Credit unions usually contract with a company like PSCU to handle their cards, so the backend part isn't the problem. I'd also go as far as to say that if a credit union or bank is relying on interchange to make up for revenue shortfalls, they aren't well-run.
Banks make the real money off credit interest, not the interchange fees. Smaller banks and credit unions often offer lower interest cards to their members. (AMEX is the opposite, since their users must pay off the balance each month. They have higher interchange than other cards, which is why merchants avoid AMEX.)
When a bank/credit union signs up for Apple Pay, they suddenly have new extra fees on top of their normal operations:
1) The transaction fee that Apple demands.
2) The tokenization fees charged by the networks.
3) Extra accounting and auditing to make Apple happy.
Moreover, they are forbidden by the Apple Pay contract to pass on the extra costs to the ones who cause it: the Apple Pay customer.
I think in addition to the rates - they are worried long term about having a company in between them and their customers. People may start to look at Apple as part of their banking experience - and I think it's the law we're only allowed to have 5 banks![]()

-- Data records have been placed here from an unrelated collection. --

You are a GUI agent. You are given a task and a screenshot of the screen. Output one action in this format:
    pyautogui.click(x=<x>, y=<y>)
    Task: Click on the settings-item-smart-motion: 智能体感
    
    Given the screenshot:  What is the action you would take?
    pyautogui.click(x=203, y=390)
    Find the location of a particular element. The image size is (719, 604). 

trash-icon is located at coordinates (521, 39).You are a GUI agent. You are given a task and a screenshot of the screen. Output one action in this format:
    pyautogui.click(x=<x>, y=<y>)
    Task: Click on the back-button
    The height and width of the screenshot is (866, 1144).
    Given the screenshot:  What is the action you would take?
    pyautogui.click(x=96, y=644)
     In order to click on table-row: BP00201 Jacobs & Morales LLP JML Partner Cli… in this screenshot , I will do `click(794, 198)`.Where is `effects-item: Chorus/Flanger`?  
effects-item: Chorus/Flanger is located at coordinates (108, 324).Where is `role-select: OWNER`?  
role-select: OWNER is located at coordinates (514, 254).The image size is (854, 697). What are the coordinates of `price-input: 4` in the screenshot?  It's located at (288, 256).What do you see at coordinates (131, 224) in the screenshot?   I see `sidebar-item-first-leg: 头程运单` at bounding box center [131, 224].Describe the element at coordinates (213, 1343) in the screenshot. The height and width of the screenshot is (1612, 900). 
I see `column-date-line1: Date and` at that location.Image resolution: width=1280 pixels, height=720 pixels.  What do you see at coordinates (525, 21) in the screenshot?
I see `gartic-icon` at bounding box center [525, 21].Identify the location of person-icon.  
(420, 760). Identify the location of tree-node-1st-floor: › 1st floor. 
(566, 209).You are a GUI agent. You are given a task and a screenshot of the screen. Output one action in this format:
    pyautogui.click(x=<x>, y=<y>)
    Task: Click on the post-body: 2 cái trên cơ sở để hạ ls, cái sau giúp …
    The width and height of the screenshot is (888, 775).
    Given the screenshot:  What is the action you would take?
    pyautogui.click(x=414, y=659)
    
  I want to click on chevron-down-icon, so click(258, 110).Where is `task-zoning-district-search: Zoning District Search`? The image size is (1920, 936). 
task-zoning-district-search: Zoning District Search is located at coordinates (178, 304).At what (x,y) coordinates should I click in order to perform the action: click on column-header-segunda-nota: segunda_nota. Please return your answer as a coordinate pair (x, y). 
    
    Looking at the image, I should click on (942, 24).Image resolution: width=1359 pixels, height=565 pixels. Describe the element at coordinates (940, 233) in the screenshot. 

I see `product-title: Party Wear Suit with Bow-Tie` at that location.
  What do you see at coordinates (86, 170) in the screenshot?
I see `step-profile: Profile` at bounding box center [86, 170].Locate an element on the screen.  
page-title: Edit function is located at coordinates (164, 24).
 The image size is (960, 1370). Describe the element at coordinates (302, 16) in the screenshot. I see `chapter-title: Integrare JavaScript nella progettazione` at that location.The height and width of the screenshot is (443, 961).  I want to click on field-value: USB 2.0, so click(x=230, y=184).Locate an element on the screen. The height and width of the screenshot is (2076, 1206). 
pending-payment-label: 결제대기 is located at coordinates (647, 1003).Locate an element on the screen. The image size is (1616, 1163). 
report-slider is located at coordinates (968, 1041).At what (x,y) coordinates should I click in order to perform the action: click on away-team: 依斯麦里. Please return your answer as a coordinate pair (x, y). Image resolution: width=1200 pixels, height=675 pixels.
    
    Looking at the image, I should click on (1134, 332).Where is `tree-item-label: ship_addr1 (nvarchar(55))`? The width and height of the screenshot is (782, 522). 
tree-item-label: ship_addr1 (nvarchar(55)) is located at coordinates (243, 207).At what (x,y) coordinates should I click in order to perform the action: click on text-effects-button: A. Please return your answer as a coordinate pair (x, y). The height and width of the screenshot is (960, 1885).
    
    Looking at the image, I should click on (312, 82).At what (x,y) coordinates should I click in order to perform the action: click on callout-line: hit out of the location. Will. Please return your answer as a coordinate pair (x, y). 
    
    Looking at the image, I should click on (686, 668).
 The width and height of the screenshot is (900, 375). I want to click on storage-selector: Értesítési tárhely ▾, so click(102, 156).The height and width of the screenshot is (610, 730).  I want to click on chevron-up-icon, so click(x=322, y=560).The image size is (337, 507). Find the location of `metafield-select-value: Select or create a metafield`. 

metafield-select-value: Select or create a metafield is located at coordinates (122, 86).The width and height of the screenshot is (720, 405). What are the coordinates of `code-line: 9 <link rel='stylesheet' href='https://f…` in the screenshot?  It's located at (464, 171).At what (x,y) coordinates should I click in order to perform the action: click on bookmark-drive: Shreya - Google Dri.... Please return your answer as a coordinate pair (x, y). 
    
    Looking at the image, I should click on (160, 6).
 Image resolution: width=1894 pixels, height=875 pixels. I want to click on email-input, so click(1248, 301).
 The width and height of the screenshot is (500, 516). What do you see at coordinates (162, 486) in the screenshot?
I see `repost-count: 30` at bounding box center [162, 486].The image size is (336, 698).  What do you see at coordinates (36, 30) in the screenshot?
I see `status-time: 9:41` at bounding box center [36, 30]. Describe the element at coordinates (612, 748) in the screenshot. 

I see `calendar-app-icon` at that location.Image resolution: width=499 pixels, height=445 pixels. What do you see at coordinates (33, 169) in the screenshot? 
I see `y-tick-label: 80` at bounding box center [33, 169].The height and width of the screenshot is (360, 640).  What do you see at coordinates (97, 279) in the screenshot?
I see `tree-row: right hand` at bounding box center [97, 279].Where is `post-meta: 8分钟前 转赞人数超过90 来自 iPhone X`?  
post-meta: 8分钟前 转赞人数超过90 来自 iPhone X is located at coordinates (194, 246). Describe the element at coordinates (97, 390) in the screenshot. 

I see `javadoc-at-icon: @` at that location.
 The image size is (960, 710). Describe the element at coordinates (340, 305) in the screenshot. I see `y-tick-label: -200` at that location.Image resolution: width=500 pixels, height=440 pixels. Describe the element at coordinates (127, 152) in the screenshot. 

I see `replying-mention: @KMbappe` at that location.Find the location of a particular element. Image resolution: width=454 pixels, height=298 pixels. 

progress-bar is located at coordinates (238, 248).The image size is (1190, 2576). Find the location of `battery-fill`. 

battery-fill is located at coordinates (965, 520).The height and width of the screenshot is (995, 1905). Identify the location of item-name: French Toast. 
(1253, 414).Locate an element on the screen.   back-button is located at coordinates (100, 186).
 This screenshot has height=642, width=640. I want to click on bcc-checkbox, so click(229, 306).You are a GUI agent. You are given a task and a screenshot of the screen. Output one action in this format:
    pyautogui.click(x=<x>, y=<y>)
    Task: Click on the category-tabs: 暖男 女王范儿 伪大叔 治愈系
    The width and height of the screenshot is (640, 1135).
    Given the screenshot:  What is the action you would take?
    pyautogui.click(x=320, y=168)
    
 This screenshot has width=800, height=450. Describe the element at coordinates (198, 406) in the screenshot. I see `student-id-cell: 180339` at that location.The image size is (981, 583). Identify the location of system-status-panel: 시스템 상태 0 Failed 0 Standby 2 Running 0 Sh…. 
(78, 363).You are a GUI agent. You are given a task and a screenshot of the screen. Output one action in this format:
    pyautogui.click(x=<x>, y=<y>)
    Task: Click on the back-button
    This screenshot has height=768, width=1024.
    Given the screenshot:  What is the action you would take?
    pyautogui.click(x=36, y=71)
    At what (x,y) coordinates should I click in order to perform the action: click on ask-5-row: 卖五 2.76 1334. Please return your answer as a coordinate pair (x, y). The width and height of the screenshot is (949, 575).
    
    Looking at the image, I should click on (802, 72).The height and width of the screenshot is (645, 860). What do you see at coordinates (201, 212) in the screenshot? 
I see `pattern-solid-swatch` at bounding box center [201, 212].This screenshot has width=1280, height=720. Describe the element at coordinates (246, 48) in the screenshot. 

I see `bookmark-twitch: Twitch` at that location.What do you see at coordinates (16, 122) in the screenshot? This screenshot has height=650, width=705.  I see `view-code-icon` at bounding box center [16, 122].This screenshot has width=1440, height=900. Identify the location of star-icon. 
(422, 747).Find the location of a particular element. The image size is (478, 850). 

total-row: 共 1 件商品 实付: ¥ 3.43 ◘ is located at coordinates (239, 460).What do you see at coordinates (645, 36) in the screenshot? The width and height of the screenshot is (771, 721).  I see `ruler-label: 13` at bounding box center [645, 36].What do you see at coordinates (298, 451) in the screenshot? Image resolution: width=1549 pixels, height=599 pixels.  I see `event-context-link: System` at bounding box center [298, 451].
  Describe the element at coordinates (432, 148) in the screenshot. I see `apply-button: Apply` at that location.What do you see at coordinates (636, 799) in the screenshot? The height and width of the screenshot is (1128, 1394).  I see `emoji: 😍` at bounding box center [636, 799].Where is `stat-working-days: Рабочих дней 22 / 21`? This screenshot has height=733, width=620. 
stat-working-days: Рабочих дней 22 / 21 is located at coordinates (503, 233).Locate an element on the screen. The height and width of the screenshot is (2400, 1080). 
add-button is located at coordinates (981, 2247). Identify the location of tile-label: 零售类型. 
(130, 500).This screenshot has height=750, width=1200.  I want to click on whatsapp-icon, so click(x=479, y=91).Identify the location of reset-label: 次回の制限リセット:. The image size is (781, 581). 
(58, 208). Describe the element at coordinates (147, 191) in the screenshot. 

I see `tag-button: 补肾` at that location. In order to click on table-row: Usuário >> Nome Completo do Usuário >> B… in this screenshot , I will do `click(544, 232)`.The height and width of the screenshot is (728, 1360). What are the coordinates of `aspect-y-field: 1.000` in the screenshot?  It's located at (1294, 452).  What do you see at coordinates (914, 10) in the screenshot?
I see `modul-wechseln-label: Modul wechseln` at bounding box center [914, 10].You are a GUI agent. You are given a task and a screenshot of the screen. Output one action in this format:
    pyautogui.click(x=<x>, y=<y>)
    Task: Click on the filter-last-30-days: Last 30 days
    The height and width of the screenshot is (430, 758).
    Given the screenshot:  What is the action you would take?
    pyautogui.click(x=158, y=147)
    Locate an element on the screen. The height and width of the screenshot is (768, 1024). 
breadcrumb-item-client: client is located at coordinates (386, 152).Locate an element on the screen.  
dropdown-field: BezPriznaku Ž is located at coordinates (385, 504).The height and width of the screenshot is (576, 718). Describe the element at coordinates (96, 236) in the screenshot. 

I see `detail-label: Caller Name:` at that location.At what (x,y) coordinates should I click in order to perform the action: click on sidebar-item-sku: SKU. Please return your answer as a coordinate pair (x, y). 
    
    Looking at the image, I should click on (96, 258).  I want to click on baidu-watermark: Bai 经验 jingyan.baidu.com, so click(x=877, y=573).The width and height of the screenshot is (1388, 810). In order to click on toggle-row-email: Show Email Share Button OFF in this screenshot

Yes, in addition to the high rates Apple wants, they don't like the power Apple is gaining over purchases by being the one to provision the device, and the only one allowed to put an NFC app onboard.
Banks are also not happy about the information that Apple wants sent back to them. The contract requires the banks to provide "an extensive set of statistics for Apple regarding their Apple Pay activity, including nearly three-dozen categories of quantifiable information. Categories include number and dollar volume of credit and debit activity, average ticket, breakdown of transactions between in-store and in-app usage, and top 100 merchants by charge volume."